◆ Source document ◆
□ □ □ □ □
# GPU F@H Crashing



## ShadowFold (Mar 28, 2009)

New XP install, updated everything... HD 4870 tried stock and overclocked.


----------



## blkhogan (Mar 28, 2009)

Mine had been doing the same thing. Also I am getting a core error. Could not open core.


----------



## johnnyfiive (Mar 28, 2009)

^^^ Same here, randomly stops working. I have to reboot before it will continue a job again. Totally weird because a few days ago I had no issues. Totally out of the blue.


----------



## Steevo (Mar 28, 2009)

This is a sign of a expired core, or a corrupt client, or a firewall problem.


----------



## chuck216 (Mar 29, 2009)

Guys, What version of the catalyst drivers are you using? There's a new core version 1.24 that requires cat 9.3 to work could be that the client is attempting to load that core and it's not working on your systems because of the driver incompatability.


----------



## WhiteLotus (Mar 29, 2009)

I too have had massive problems with the folding under ATI for a few days now, keeps wanting to VPU recover, now going to revert back to older drivers - see if it helps out.


----------



## jagass (Mar 29, 2009)

You're not alone man...lol...I'm experiencing it too...lol


----------



## Steevo (Mar 29, 2009)

THere is a changelist at the folding forum for the new client and drivers.

My CPU use has dropped to almost0 to support the new client. Now my SMP runs at full speed.


FAHMON is estimating 4858 PPD for me now.
□ □ □ □ □
◆ Required work ◆
A) Name every distinct user who posts in the thread about GPU folding crashes, each listed once.
B) For each statement, decide whether it agrees with the thread about GPU folding crashes. Answer yes or no, and quote the words from the thread that settle it.
(i) The new core version 1.24 needs Catalyst 9.3.
(ii) johnnyfiive has had the problem ever since first running the client.
(iii) WhiteLotus intends to move to newer drivers.
C) Carry the forum thread about GPU folding crashes forward from its final line.

◆ Information supplied ◆
□ □ □ □ □
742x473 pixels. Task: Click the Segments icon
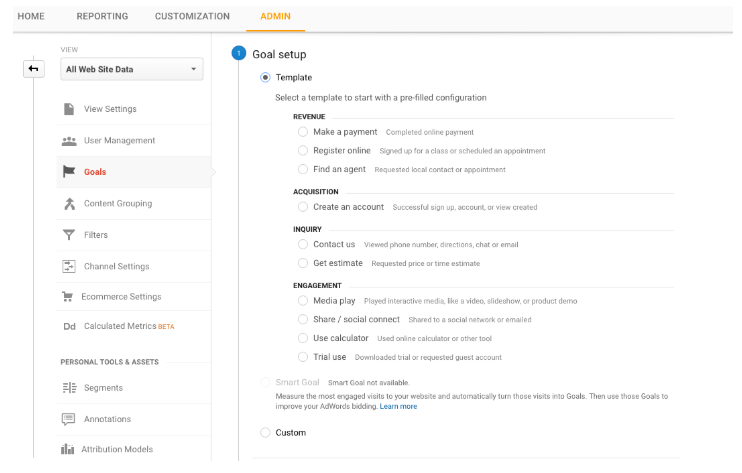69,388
□ □ □ □ □
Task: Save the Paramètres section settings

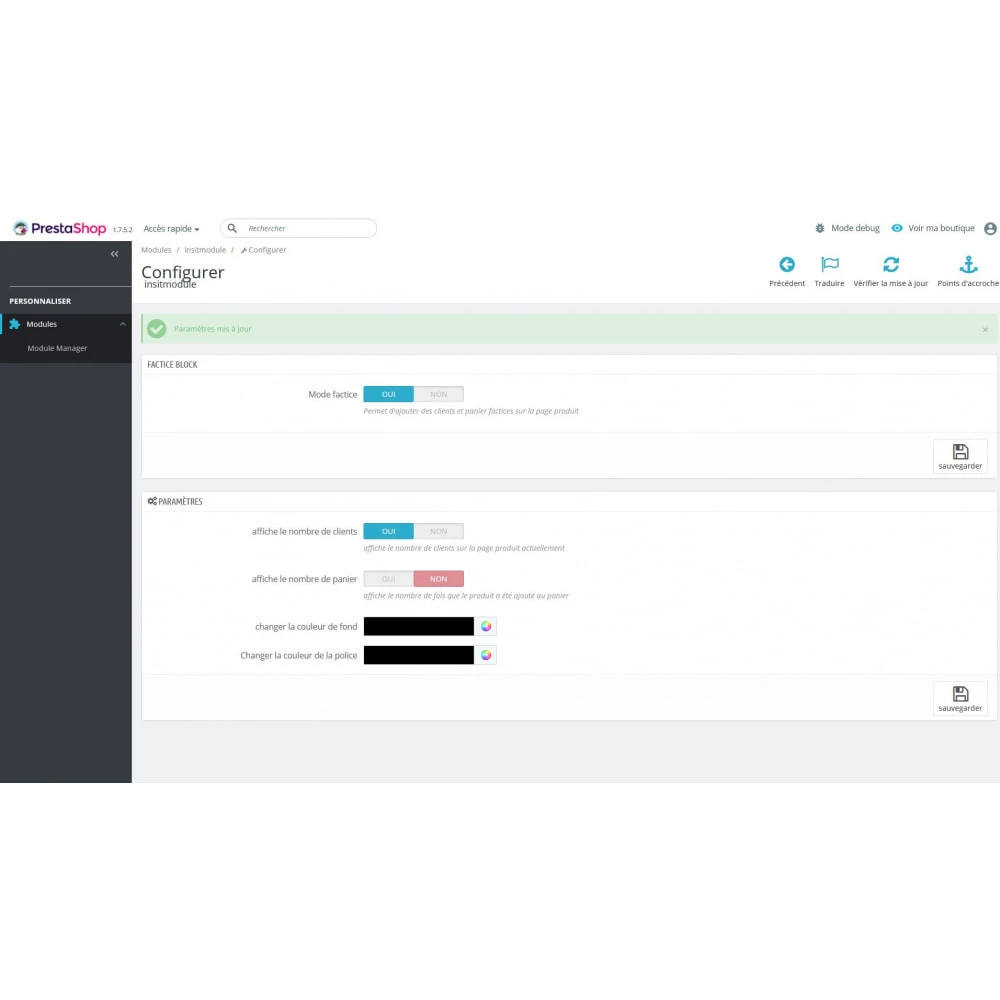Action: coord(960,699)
□ □ □ □ □
◆ Expected outputs ◆
A) ShadowFold, blkhogan, johnnyfiive, Steevo, chuck216, WhiteLotus, jagass

B)
(i) Yes: "There's a new core version 1.24 that requires cat 9.3 to work"
(ii) No: "Totally weird because a few days ago I had no issues."
(iii) No: "now going to revert back to older drivers"

C)
----------



## ShadowFold (Mar 30, 2009)

Still getting this on tray and console clients


----------



## chuck216 (Mar 30, 2009)

ShadowFold said:


> Still getting this on tray and console clients



What version of the Catalyst drivers are you using? If it's the 9.3's there's a hotfix for XP and the 9.3's.  that's fixes CAL functionality in XP you can get it here: http://support.amd.com/us/kbarticles/Pages/GPU-5-Catalyst93HOTFIXFireStrm.aspx

Apparently it has to do with Stream being enabled  in the 9.3's for folding.


----------



## WhiteLotus (Mar 30, 2009)

going to check that link out for me when i get home. Did not know there was a hot fix for the 9.3s.


----------



## thebluebumblebee (Apr 4, 2009)

Steevo said:


> THere is a changelist at the folding forum for the new client and drivers.
> 
> My CPU use has dropped to almost0 to support the new client. Now my SMP runs at full speed.
> 
> ...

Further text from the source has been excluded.